═══ Dataset excerpts
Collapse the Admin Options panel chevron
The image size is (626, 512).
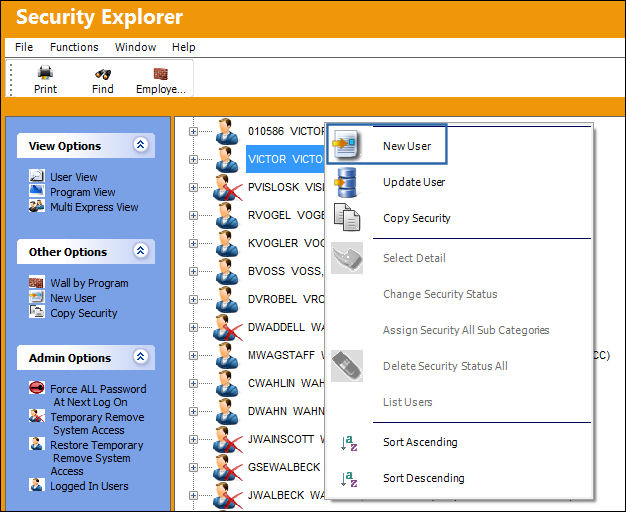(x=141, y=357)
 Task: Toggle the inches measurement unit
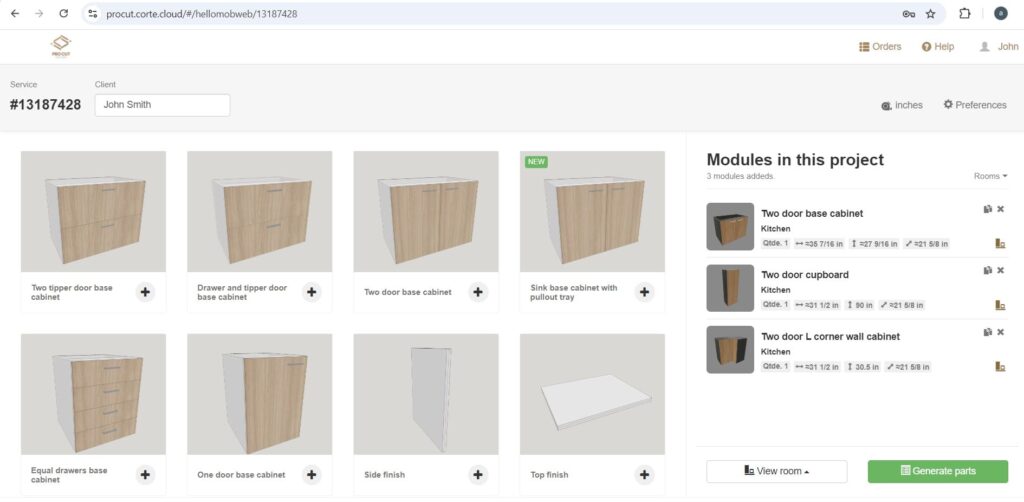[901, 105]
══════
(Task instructions) From the line containing "The image size is (626, 512)." to the last line of the material, every line is to be reproduced exactly. No picture belongs in the copy.

(Result of this exercise)
The image size is (626, 512).
(x=141, y=357)
 Task: Toggle the inches measurement unit
[901, 105]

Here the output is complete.